Objective:
Return everything from the start of the data down to the line containing "tap(160, 463)", with both ends included and each line reproduced without any change.

Given entries:
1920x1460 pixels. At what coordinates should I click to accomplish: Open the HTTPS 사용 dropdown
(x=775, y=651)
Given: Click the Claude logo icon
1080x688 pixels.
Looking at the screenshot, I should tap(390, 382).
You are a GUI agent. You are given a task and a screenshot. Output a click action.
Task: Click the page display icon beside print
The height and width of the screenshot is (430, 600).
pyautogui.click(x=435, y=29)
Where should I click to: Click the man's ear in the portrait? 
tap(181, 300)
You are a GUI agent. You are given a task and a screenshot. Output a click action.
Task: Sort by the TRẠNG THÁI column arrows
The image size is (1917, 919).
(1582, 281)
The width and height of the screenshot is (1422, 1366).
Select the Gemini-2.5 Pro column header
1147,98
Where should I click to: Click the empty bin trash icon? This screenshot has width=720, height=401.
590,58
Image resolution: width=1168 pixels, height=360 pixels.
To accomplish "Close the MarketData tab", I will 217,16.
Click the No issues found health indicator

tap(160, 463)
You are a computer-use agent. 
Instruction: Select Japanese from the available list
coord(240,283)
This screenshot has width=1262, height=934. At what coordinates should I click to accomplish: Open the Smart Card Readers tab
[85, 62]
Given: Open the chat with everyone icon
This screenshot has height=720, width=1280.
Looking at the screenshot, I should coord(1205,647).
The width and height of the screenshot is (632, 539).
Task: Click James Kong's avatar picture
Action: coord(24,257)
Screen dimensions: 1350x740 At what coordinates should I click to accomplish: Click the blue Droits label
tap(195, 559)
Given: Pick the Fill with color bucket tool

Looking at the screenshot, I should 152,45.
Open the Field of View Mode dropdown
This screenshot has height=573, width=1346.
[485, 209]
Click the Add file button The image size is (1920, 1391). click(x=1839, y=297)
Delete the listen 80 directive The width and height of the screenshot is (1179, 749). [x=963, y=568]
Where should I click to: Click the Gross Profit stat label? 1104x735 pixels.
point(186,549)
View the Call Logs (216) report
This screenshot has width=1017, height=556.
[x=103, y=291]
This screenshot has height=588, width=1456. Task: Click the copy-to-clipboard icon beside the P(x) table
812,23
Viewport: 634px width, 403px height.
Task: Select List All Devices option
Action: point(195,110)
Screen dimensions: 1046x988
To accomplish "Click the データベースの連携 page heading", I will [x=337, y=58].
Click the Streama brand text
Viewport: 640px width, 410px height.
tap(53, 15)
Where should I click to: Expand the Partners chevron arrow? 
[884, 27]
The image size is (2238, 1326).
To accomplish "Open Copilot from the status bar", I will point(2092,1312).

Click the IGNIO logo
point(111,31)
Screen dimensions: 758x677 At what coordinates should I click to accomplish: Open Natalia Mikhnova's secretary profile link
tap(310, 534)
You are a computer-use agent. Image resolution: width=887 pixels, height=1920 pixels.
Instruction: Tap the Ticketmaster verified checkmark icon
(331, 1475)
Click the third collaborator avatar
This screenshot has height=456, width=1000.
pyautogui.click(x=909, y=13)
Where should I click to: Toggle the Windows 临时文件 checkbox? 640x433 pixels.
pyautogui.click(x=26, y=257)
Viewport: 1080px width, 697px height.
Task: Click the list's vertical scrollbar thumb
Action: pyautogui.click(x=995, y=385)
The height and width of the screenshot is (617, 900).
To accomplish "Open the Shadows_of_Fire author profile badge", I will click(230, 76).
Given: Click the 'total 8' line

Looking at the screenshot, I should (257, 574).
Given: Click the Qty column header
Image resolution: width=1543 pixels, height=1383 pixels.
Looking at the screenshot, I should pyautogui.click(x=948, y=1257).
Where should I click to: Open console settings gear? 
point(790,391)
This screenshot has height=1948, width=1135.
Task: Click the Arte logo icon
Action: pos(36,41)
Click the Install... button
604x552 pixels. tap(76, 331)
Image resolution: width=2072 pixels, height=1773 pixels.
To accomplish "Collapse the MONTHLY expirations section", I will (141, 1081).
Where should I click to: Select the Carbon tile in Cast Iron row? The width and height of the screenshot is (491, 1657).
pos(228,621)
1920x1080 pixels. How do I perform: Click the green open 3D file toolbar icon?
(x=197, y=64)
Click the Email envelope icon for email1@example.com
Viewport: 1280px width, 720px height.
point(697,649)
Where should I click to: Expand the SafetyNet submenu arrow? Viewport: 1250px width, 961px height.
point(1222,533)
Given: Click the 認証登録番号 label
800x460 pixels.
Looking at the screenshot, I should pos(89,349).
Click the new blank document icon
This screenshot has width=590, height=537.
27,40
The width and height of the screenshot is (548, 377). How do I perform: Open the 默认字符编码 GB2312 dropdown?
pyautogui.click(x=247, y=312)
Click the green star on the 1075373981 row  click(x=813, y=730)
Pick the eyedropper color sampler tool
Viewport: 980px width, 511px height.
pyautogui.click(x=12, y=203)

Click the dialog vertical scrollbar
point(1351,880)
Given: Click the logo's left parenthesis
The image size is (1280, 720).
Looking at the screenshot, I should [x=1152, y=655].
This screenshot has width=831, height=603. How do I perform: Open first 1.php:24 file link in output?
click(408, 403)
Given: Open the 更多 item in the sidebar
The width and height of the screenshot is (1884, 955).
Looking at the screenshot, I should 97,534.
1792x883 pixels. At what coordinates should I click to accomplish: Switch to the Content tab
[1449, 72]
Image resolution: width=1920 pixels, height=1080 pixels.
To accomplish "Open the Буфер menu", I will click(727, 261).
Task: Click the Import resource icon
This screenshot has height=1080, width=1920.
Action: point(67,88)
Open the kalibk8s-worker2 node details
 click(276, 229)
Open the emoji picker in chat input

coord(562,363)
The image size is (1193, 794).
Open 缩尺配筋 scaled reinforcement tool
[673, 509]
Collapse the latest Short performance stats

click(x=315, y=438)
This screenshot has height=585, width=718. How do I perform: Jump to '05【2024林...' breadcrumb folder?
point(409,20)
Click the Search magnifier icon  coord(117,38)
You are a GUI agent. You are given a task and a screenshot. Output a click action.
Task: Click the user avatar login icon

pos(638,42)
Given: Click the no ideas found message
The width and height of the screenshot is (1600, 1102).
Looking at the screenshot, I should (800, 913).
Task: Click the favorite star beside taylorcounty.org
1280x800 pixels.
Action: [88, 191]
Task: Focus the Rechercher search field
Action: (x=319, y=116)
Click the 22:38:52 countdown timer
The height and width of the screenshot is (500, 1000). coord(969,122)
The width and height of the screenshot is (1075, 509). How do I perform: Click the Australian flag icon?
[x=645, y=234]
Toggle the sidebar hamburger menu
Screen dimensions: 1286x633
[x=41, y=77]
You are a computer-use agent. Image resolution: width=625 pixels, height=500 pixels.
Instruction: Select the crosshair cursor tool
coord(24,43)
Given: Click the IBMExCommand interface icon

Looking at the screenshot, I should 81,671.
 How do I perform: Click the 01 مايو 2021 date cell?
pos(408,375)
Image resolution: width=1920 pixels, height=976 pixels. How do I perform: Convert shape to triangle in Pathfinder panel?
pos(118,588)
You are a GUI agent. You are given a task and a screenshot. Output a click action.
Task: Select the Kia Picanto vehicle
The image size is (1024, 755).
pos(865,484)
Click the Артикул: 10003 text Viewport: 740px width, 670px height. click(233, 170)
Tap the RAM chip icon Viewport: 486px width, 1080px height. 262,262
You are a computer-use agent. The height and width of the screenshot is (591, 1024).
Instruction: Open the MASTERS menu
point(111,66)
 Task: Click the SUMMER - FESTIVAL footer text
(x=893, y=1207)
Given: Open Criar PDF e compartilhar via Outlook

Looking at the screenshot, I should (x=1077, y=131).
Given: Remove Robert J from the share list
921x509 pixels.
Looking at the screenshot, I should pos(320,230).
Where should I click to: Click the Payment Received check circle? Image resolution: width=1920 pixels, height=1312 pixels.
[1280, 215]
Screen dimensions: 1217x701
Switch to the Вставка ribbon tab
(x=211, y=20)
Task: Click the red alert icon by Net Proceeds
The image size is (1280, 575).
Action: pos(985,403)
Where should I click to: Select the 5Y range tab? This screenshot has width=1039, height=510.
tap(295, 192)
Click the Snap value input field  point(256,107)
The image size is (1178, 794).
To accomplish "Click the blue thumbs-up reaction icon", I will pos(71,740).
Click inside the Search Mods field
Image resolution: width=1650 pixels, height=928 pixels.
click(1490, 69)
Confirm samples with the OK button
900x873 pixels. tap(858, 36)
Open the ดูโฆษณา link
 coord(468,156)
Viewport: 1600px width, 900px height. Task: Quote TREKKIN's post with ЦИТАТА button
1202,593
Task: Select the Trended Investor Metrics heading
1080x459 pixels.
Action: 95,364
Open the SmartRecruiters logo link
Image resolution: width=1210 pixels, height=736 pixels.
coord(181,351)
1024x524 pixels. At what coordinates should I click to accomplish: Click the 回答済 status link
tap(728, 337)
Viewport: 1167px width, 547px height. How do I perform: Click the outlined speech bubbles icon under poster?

Result:
1920x1460 pixels. At what coordinates should I click to accomplish: Open the HTTPS 사용 dropdown
(x=775, y=651)
Given: Click the Claude logo icon
1080x688 pixels.
Looking at the screenshot, I should tap(390, 382).
You are a GUI agent. You are given a task and a screenshot. Output a click action.
Task: Click the page display icon beside print
The height and width of the screenshot is (430, 600).
pyautogui.click(x=435, y=29)
Where should I click to: Click the man's ear in the portrait? 
tap(181, 300)
You are a GUI agent. You are given a task and a screenshot. Output a click action.
Task: Sort by the TRẠNG THÁI column arrows
The image size is (1917, 919).
(1582, 281)
The width and height of the screenshot is (1422, 1366).
Select the Gemini-2.5 Pro column header
1147,98
Where should I click to: Click the empty bin trash icon? This screenshot has width=720, height=401.
590,58
Image resolution: width=1168 pixels, height=360 pixels.
To accomplish "Close the MarketData tab", I will 217,16.
Click the No issues found health indicator

tap(160, 463)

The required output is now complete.